* Exercise goal *
Report the lines of the data below that contain the string "label".

[Stored dataset items]
━━━━━━━━━━━━━━━━━━━━━━━━━━━━━━
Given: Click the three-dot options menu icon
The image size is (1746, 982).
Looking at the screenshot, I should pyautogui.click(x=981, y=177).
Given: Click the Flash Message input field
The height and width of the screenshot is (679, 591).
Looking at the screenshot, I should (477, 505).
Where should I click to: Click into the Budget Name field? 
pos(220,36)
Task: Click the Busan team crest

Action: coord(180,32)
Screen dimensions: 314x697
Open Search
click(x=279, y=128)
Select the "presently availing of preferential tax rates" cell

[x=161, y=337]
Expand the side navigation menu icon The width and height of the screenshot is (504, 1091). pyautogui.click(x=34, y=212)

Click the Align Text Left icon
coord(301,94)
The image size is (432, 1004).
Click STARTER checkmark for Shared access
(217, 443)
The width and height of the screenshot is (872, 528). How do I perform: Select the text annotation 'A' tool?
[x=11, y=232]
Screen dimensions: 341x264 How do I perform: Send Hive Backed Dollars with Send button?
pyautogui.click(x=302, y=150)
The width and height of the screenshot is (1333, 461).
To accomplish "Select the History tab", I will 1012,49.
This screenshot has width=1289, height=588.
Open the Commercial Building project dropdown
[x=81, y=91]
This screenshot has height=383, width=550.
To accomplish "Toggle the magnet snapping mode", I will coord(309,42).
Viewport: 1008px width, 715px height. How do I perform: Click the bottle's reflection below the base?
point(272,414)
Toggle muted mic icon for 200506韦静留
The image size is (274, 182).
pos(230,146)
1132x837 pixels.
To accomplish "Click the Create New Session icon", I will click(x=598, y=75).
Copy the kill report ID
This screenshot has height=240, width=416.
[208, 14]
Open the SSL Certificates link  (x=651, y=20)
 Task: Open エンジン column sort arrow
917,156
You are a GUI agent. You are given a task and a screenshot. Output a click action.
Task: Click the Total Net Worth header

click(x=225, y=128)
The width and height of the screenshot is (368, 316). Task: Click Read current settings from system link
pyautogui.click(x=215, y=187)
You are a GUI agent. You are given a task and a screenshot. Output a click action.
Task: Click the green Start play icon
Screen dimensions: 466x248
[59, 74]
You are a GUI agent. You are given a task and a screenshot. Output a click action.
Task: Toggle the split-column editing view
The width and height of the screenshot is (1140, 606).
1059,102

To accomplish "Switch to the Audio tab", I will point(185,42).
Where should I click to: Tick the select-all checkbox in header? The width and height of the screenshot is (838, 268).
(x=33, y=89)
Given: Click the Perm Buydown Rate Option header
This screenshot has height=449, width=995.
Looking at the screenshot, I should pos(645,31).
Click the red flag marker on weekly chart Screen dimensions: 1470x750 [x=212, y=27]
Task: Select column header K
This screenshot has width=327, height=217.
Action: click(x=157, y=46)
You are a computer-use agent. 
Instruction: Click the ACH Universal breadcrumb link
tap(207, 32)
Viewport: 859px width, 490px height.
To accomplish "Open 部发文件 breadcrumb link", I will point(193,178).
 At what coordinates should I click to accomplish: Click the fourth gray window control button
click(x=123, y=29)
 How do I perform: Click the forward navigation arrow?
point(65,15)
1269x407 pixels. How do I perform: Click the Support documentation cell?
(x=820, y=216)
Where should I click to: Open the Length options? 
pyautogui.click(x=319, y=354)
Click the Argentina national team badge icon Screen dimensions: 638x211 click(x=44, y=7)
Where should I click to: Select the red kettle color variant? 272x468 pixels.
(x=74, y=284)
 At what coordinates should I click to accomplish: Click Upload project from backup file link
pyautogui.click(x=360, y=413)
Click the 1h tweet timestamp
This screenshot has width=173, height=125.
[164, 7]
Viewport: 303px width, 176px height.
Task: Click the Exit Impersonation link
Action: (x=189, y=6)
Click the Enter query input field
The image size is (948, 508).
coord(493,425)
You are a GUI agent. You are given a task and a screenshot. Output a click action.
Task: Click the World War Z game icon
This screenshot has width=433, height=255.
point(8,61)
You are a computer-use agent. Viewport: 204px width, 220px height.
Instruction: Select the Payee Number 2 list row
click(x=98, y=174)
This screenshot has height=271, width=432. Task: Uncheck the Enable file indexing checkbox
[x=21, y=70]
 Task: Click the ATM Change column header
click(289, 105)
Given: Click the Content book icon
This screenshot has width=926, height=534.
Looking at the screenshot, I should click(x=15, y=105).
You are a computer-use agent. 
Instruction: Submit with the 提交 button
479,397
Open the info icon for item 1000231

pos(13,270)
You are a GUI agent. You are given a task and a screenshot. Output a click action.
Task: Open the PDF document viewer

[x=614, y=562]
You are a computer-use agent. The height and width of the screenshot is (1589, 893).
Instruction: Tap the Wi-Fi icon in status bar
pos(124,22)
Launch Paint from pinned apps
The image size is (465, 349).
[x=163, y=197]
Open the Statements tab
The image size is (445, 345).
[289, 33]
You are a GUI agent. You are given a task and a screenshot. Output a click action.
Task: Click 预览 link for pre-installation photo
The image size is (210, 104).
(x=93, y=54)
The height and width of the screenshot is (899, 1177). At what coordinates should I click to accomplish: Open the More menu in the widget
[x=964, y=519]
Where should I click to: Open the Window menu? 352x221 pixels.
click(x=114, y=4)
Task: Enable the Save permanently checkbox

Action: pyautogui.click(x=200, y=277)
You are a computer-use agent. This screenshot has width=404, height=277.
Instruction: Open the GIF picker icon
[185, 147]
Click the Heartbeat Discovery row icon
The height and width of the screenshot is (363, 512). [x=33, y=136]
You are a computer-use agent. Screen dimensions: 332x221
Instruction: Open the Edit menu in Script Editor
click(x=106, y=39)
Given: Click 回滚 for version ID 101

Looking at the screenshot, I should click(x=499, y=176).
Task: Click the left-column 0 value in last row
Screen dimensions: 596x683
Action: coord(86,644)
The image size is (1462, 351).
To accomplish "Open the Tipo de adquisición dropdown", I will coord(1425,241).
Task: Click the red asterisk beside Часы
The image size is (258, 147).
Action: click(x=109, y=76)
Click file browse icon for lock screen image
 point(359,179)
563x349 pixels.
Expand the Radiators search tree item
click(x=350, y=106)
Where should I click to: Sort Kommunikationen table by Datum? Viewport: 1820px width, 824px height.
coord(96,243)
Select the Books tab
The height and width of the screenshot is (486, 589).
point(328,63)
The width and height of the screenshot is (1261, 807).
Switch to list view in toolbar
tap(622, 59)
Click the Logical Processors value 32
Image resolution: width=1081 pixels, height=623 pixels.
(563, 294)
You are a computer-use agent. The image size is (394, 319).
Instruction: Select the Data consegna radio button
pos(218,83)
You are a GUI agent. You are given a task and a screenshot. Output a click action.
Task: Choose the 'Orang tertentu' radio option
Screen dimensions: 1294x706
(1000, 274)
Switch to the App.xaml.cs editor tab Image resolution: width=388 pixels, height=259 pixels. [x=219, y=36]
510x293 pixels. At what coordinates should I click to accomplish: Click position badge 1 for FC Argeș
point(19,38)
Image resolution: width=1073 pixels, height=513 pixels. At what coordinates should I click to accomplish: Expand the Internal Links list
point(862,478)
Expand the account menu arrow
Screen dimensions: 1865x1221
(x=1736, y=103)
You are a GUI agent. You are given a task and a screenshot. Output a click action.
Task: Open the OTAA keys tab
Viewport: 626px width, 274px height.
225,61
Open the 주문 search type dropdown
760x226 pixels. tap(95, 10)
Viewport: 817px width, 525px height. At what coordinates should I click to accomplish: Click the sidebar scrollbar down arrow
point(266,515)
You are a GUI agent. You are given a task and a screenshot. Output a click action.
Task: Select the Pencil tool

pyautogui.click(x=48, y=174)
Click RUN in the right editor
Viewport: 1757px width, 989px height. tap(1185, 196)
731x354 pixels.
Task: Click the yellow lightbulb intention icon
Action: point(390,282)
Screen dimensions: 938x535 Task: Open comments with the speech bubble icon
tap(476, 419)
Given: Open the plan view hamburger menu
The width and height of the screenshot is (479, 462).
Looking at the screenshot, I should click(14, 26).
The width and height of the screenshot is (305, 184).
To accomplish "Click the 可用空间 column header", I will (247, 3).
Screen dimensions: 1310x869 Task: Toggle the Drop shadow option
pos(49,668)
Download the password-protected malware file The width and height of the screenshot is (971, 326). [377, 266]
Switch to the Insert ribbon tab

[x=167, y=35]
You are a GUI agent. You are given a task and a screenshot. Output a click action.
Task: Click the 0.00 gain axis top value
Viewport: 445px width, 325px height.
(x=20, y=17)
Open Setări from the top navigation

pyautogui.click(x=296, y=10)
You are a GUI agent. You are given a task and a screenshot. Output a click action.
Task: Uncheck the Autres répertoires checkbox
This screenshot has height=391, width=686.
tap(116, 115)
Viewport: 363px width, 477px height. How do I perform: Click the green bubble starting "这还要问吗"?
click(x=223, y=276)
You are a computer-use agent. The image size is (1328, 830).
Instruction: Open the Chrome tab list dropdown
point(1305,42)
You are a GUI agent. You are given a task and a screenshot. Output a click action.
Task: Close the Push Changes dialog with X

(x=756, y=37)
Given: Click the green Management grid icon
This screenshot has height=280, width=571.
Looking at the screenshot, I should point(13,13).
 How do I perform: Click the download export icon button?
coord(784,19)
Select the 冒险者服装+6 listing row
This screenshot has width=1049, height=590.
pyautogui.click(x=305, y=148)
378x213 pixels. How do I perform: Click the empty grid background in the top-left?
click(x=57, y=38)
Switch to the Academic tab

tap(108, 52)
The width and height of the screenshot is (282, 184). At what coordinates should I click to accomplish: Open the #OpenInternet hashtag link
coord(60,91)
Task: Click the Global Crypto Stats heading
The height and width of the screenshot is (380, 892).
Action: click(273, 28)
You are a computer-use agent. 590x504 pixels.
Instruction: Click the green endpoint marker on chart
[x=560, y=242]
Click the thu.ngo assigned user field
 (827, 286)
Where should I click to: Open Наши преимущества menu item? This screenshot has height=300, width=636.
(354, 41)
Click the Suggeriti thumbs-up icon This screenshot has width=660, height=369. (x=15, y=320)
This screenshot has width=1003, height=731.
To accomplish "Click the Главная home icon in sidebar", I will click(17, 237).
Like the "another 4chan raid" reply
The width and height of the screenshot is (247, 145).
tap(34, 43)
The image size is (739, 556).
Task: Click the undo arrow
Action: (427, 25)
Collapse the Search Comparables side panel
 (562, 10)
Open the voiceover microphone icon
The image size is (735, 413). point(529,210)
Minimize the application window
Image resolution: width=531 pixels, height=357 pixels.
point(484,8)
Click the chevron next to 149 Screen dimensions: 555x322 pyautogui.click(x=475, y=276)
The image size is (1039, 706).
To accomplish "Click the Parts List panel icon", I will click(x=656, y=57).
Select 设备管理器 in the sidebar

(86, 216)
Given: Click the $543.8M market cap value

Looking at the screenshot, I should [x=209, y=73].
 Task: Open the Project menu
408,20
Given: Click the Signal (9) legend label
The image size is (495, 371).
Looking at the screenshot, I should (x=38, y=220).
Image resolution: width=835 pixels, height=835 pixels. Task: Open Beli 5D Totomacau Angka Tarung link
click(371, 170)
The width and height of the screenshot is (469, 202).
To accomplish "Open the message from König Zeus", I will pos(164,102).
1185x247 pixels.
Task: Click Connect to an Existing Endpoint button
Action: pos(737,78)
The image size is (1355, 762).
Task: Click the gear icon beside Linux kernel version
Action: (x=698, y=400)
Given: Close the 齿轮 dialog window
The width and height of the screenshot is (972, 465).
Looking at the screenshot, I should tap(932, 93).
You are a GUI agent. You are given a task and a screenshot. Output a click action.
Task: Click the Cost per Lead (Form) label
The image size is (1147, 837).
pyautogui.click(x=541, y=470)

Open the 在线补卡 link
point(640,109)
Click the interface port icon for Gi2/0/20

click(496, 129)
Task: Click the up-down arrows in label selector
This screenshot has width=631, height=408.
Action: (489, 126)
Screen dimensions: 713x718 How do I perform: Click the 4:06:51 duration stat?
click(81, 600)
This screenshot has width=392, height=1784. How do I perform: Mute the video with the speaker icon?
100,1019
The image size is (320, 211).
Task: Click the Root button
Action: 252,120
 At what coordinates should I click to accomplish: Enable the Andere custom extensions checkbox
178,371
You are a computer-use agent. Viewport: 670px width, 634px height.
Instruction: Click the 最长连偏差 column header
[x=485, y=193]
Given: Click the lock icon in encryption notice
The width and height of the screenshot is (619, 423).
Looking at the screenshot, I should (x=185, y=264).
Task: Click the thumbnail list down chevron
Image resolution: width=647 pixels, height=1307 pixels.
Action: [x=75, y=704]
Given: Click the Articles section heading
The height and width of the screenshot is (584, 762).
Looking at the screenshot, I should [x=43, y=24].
━━━━━━━━━━━━━━━━━━━━━━━━━━━━━━
* Output for this exercise *
Given: Click the Signal (9) legend label
Task: Click the Cost per Lead (Form) label
Task: Click the up-down arrows in label selector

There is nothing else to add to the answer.